> [Requirement]:
In the data below, find the line containing "Image resolution: width=600" and the line containing "Task: Select the G6 prize row label", then reproduce them and every line between, exactly. Omit pictures.

> [Data for the task]:
*** Block opens ***

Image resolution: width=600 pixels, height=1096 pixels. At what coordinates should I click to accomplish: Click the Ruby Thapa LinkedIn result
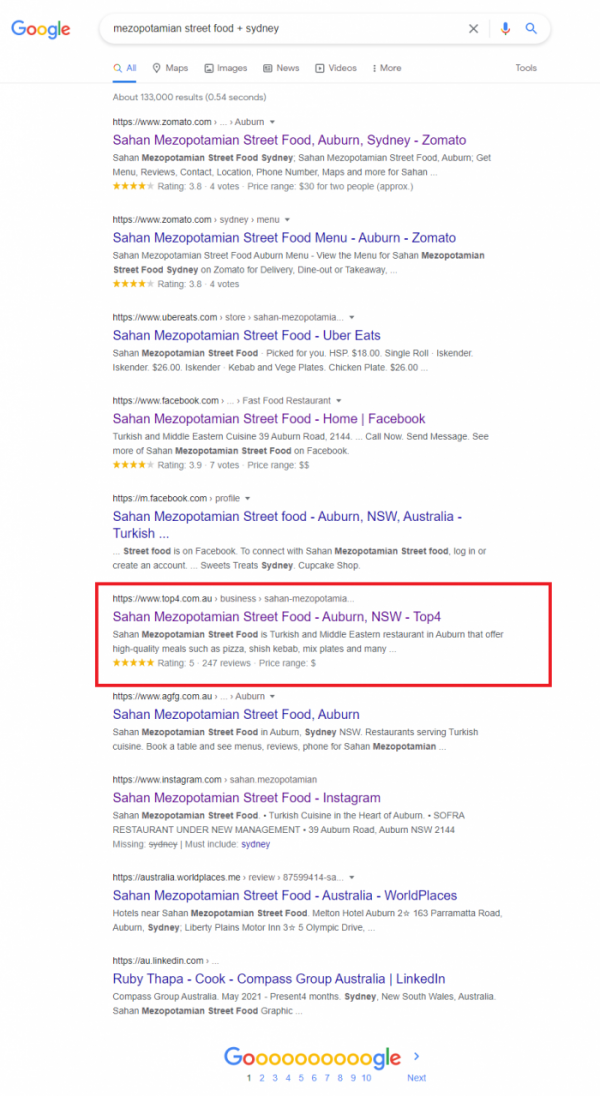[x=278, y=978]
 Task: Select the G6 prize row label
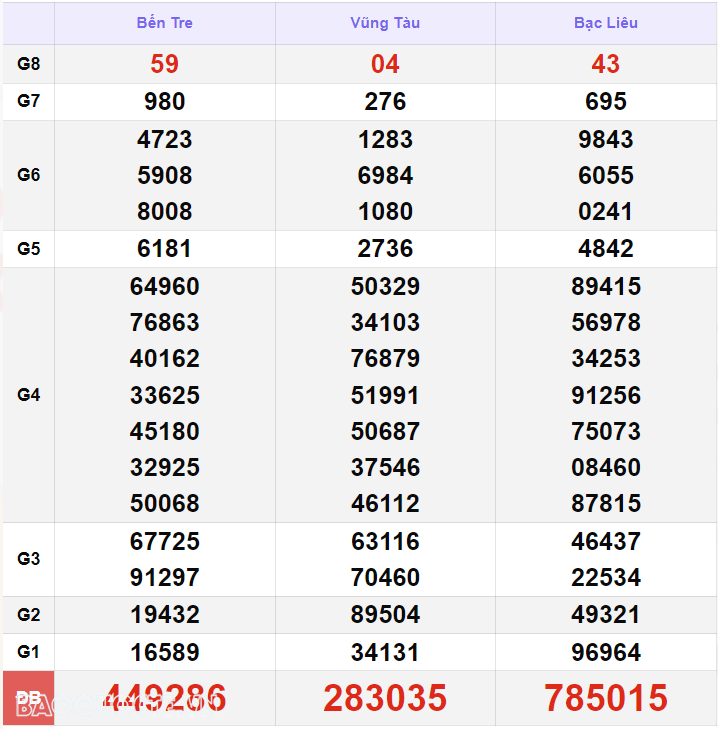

*** Block closes ***
*** Block opens ***

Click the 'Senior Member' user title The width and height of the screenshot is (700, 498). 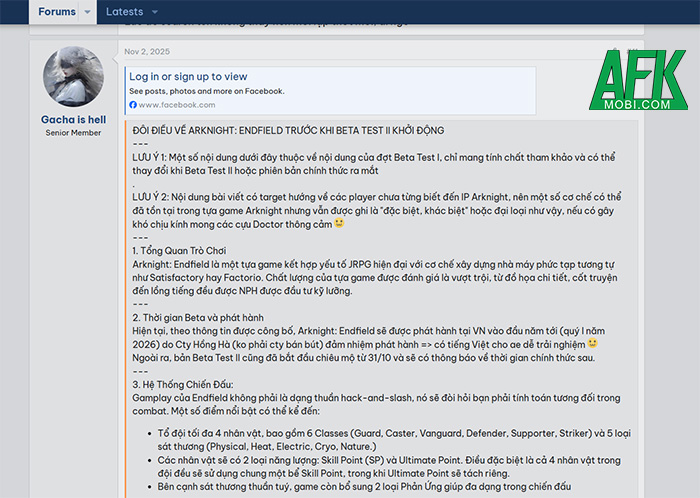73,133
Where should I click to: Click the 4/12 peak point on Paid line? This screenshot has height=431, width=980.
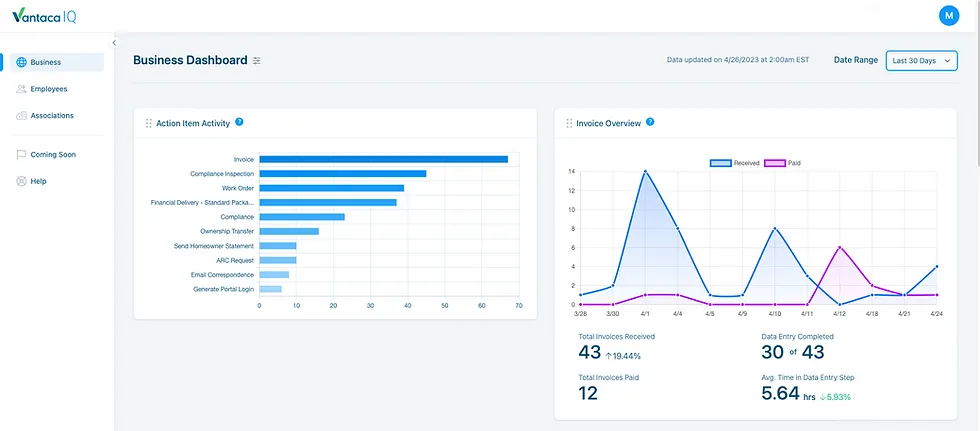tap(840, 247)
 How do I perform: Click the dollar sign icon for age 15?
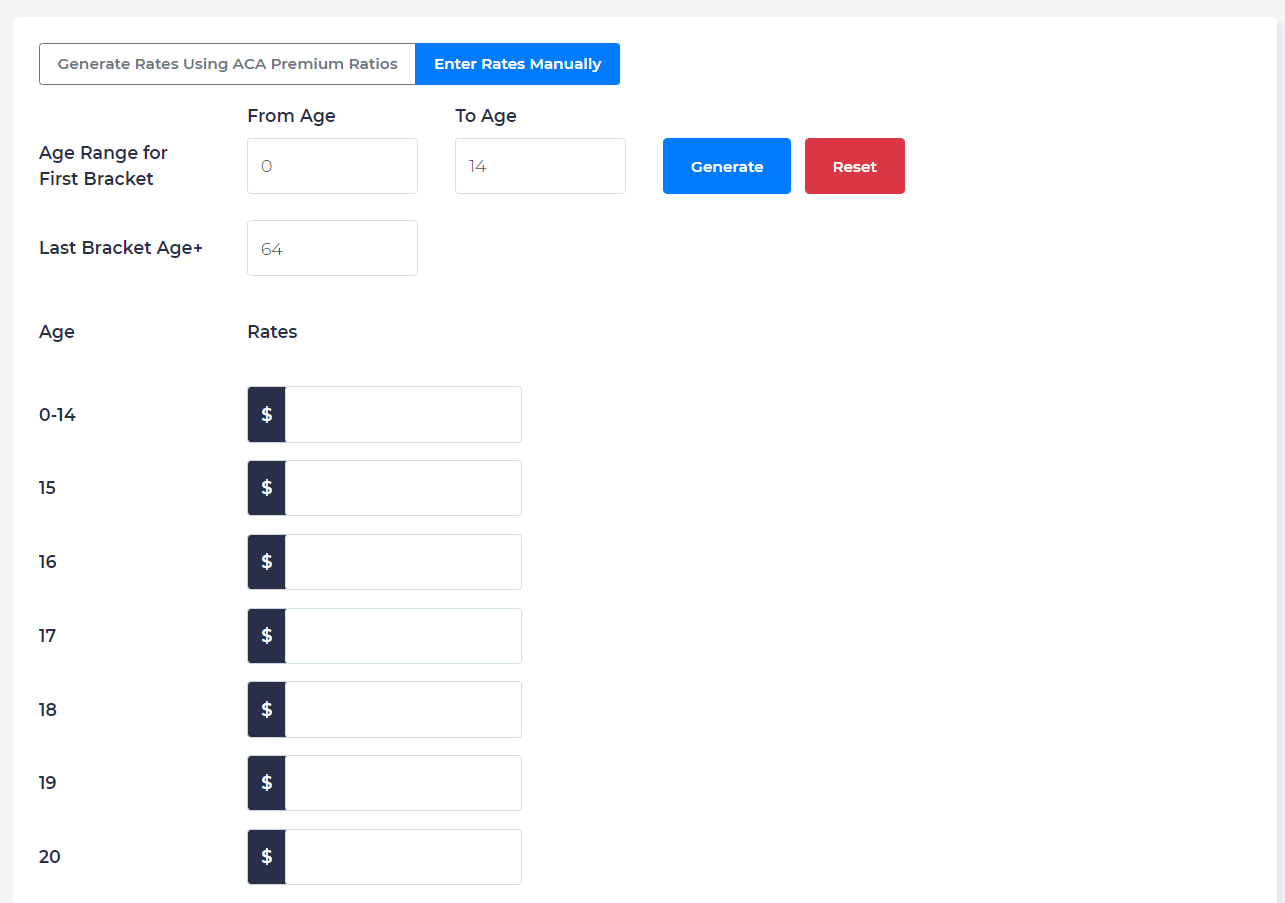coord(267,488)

*** Block closes ***

> [Result]:
Image resolution: width=600 pixels, height=1096 pixels. At what coordinates should I click to accomplish: Click the Ruby Thapa LinkedIn result
[x=278, y=978]
 Task: Select the G6 prize row label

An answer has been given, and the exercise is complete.